▸ Exercise instructions
In the records below, find the line containing "Click the user power avatar icon" and repeat it and every line after it exactly, without pictures.
BEGIN Dataset content
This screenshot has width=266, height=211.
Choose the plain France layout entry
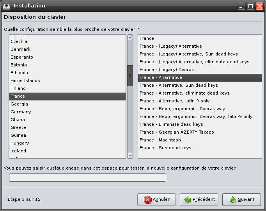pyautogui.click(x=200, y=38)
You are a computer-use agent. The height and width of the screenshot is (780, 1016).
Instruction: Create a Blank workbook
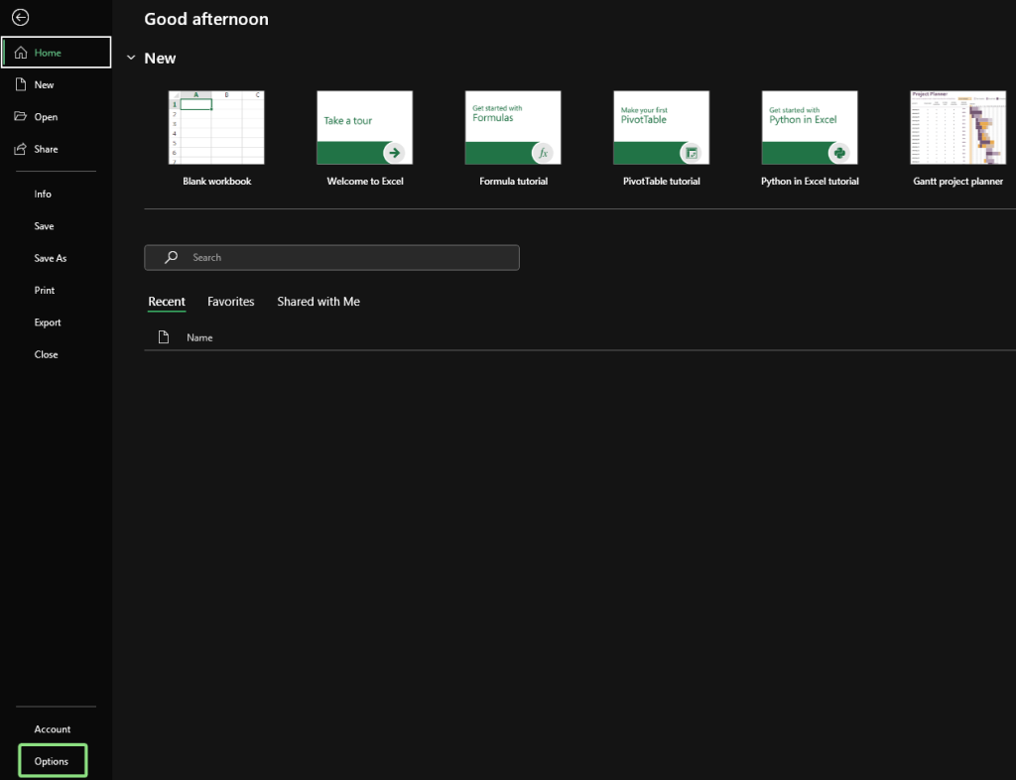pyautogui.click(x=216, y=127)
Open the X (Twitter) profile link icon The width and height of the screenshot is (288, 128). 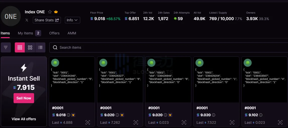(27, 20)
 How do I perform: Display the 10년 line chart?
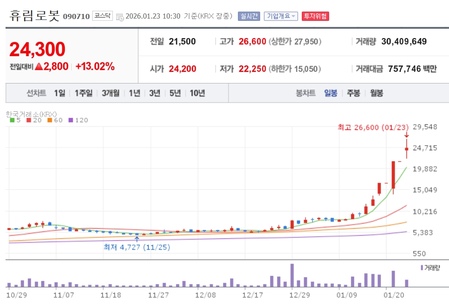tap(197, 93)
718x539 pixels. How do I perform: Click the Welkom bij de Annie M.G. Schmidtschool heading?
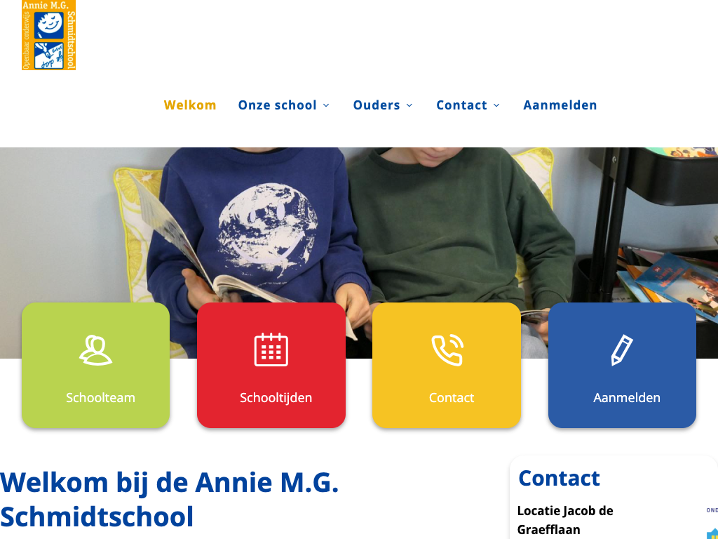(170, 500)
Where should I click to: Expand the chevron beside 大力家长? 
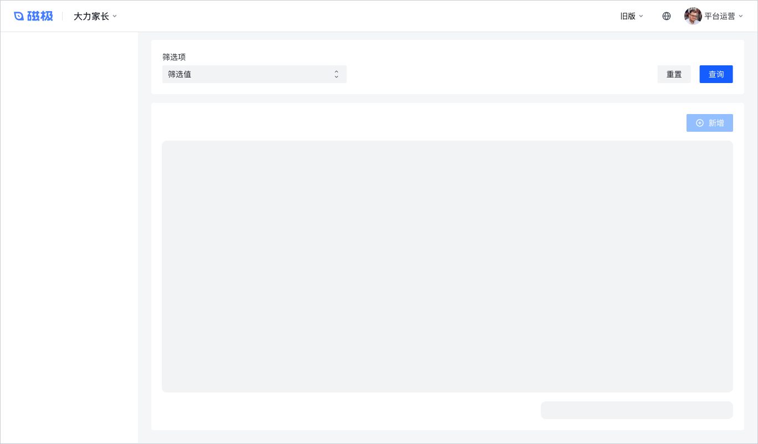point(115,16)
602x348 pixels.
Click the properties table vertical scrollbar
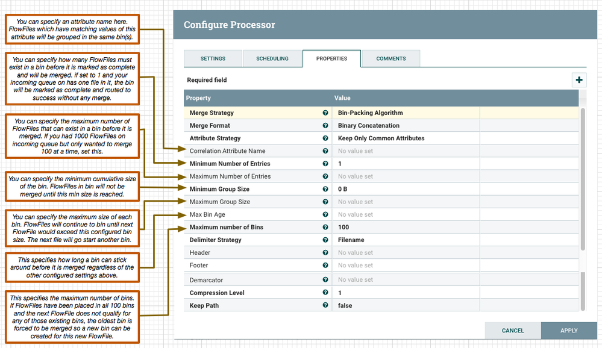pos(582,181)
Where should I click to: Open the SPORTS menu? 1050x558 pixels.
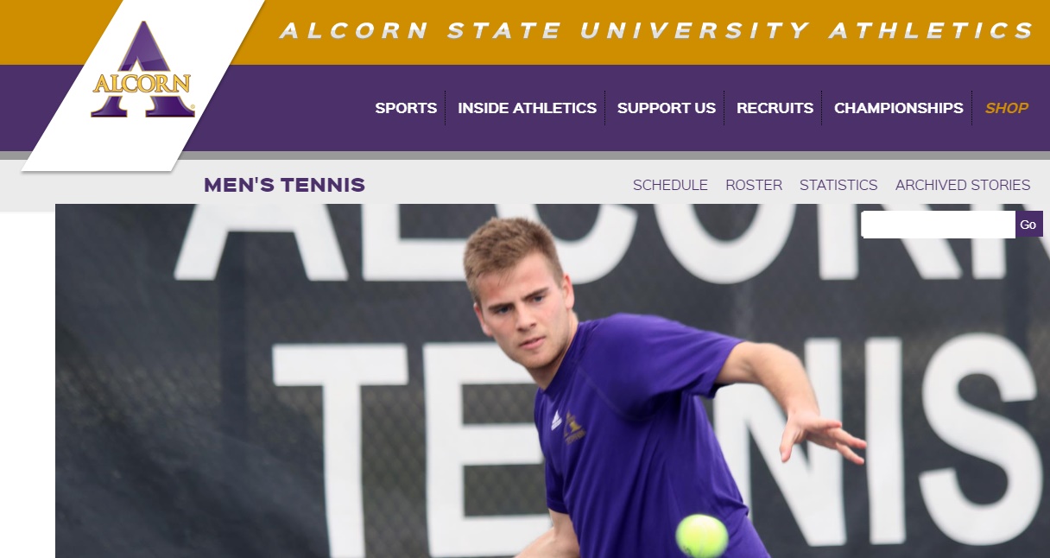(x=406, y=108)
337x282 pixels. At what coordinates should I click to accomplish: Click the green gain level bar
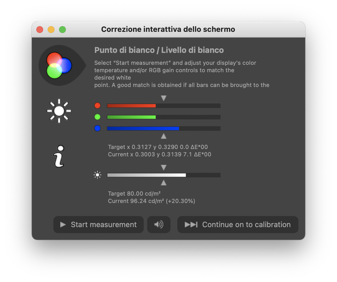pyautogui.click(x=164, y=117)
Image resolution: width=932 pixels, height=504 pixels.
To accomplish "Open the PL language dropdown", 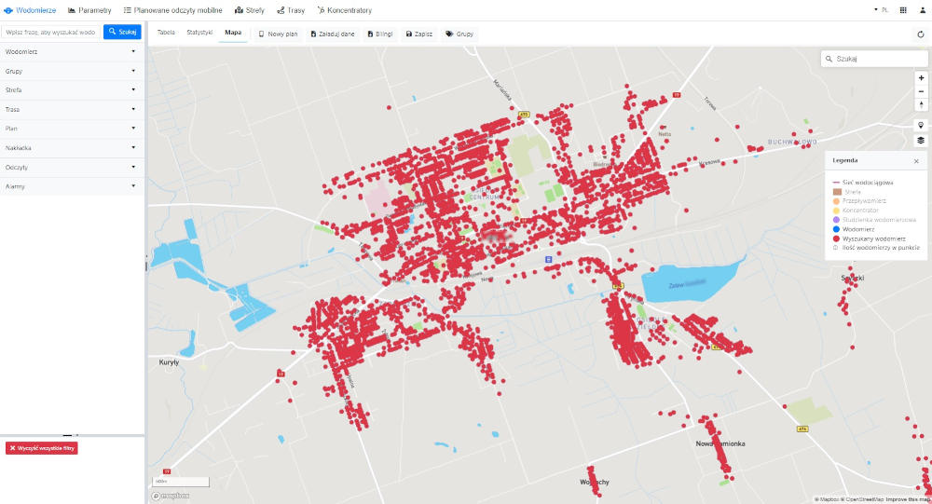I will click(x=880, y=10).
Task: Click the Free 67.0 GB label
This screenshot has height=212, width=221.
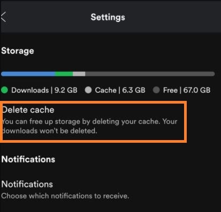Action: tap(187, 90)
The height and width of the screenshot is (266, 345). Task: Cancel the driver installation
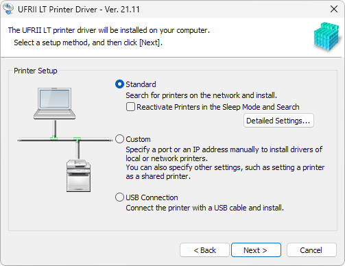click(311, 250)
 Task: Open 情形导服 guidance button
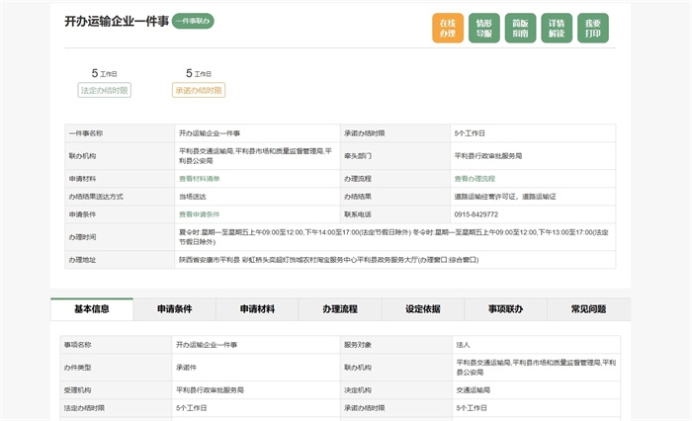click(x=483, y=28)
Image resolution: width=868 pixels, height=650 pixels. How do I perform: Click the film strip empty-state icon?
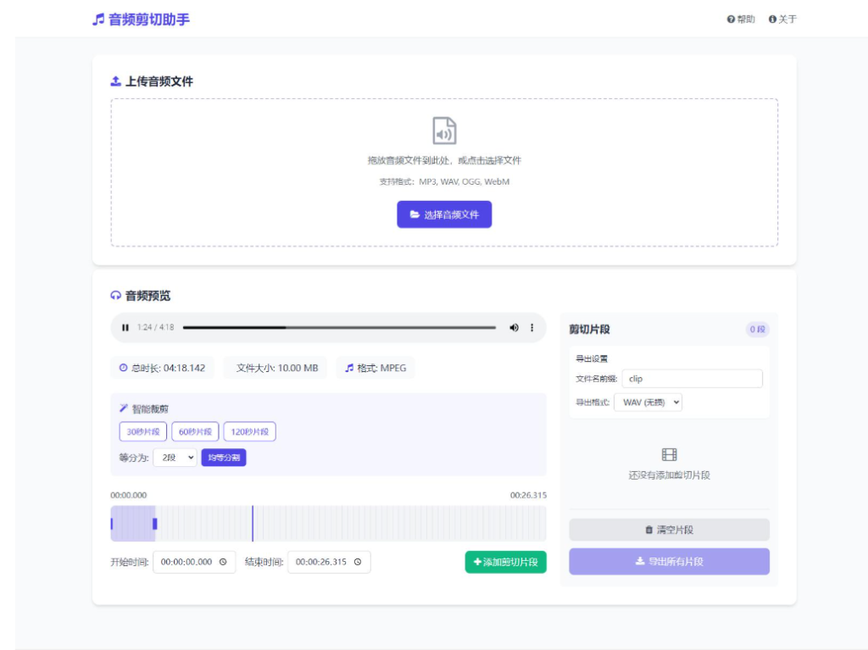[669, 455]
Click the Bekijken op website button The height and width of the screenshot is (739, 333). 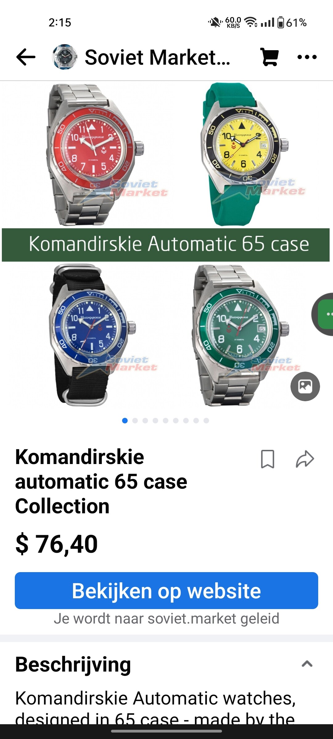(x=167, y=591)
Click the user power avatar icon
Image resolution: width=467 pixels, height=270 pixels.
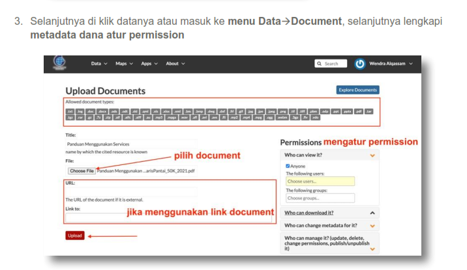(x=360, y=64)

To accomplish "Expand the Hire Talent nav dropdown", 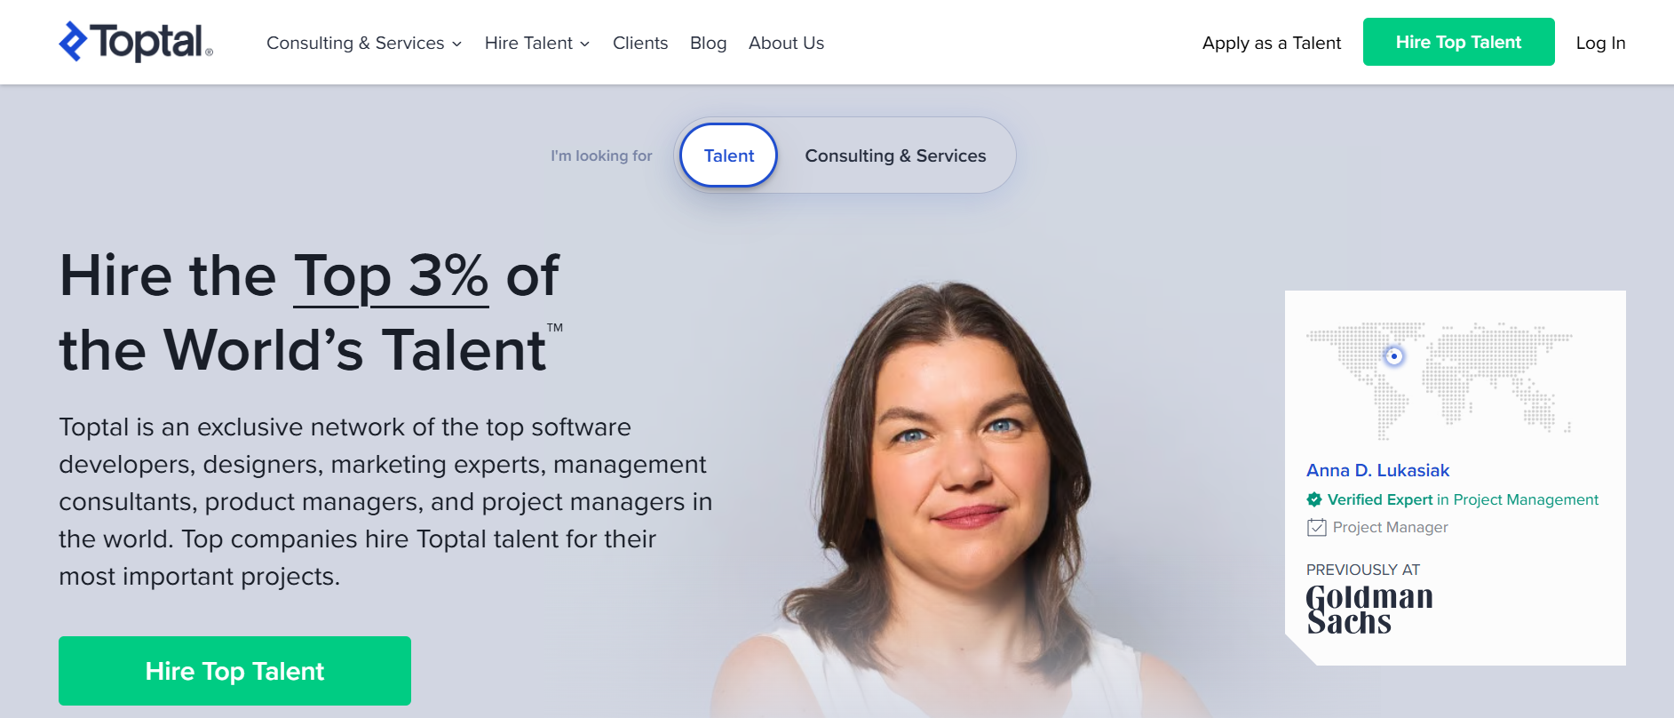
END Dataset content
▸ Completed task
Click the user power avatar icon
Image resolution: width=467 pixels, height=270 pixels.
(x=360, y=64)

To accomplish "Expand the Hire Talent nav dropdown", 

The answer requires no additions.